L’alliance qu’envisage le président français ne pose pas seulement un problème aux riverains du Mare Nostrum. Elle se heurte aussi à l’opposition catégorique d’Angela Merkel. Un léger handicap…

L’Union méditerranéenne, enfant chéri du président Nicolas Sarkozy, a du mal à se trouver des parrains bien intentionnés. Récemment, Angela Merkel a annoncé, d’une façon inhabituellement rude, qu’elle n’en voulait pas. Son existence, craint-elle, fait courir à l’Union européenne (UE) le risque d’une scission, car l’Europe de l’Est est plus proche des Allemands que la Méditerranée. Dès que Sarkozy a lancé son idée, les Européens du Nord ont manifesté peu d’enthousiasme face à un projet qui renforcerait la position internationale de la France et où eux-mêmes ne feraient que partager les frais. Même l’Italie - terre du Mare Nostrum par excellence - ne veut pas d’institution interétatique en dehors de l’UE.

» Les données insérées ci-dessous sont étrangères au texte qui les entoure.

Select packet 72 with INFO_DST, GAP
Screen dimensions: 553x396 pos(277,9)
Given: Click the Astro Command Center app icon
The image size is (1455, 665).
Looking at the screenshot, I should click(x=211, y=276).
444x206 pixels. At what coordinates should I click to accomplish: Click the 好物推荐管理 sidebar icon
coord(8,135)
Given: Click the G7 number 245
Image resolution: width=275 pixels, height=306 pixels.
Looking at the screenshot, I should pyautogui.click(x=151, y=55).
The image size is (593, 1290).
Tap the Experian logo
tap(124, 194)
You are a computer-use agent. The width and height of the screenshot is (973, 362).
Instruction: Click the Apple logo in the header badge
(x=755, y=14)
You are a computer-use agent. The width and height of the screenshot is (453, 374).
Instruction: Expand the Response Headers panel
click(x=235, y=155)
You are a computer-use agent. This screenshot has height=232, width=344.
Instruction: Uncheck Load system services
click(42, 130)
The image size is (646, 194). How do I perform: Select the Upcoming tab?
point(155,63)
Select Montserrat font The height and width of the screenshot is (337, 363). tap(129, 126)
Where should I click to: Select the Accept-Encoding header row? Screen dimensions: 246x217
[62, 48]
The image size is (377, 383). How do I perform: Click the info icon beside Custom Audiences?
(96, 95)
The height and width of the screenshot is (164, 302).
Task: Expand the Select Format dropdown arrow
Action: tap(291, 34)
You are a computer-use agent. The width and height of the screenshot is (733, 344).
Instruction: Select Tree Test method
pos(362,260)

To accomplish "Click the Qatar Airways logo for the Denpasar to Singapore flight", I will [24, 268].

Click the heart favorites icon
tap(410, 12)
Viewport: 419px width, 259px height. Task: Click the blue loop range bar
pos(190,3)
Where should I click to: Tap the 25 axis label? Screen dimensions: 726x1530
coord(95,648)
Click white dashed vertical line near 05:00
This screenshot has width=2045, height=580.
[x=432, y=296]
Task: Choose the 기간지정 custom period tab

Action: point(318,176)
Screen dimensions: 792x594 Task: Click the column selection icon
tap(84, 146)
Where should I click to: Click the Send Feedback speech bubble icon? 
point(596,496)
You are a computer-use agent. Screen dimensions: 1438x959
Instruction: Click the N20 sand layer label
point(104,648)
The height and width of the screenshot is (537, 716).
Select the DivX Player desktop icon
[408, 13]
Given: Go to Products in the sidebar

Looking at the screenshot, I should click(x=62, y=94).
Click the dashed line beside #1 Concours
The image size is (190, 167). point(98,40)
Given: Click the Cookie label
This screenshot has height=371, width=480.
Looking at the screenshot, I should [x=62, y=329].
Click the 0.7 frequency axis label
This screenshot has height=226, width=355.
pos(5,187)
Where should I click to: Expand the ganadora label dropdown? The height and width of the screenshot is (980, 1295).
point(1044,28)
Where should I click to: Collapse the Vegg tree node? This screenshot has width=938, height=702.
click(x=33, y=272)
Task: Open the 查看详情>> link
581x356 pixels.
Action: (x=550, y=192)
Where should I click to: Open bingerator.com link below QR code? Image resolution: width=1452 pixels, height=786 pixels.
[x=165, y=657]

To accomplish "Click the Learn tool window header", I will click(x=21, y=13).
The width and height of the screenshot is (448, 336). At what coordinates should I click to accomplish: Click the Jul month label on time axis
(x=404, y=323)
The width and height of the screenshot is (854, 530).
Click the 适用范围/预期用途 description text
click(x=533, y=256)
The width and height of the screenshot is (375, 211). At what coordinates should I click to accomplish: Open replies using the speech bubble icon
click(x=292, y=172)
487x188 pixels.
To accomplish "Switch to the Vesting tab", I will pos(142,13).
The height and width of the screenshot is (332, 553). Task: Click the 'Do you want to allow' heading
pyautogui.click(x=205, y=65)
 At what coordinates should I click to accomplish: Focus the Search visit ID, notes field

Réconciliation post-coloniale ?

Sarkozy a proposé aux Algériens de bâtir avec la France l’axe de cette nouvelle union. Le président y voit une forme de réparation pour la domination coloniale et les souffrances entraînées par la guerre d’indépendance, pour lesquelles il se refuse à présenter les excuses attendues. En guise de modèle historique, Sarkozy évoque la réconciliation franco-allemande. Mais son homologue algérien, Abdelaziz Bouteflika, s’est montré réservé. Il n’acceptera d’aborder le sujet que lorsque Paris aura clairement défini les contours et les objectifs d’un tel projet. Les Algériens tiennent en particulier à savoir ce que leur apporterait ce nouveau pacte.

Avec sa proposition d’un axe franco-algérien, Sarkozy se heurte en outre à un problème insoluble : qu’il fasse de l’Algérie son partenaire privilégié, et il froisse automatiquement les rivaux de celle-ci, à commencer par le Maroc. Aussi bien Alger que Rabat tiennent à jouer le premier rôle au Maghreb. Les deux voisins se retrouvent dans des camps opposés sur presque toutes les questions politiques, et pas uniquement dans le conflit sur l’ancien Sahara espagnol. C’est notamment pour cette raison que l’Union du Maghreb, géographiquement beaucoup moins ambitieuse que le projet méditerranéen de Sarkozy, est restée lettre morte.

Leurre anti-turc ?

Plus le plan d’Union de Sarkozy s’étend à l’est, plus les difficultés croissent. Le président, adversaire déterminé de l’entrée de la Turquie dans l’UE, croit qu’Ankara pourrait accepter - comme solution de rechange - de devenir membre de son Union. C’est fort peu réaliste. Les Turcs réclament le statut d’Etat membre de l’UE ou rien. Les héritiers de l’Empire ottoman ne veulent en tout cas pas se retrouver au même rang que leurs anciens vassaux sous le patronage de la France.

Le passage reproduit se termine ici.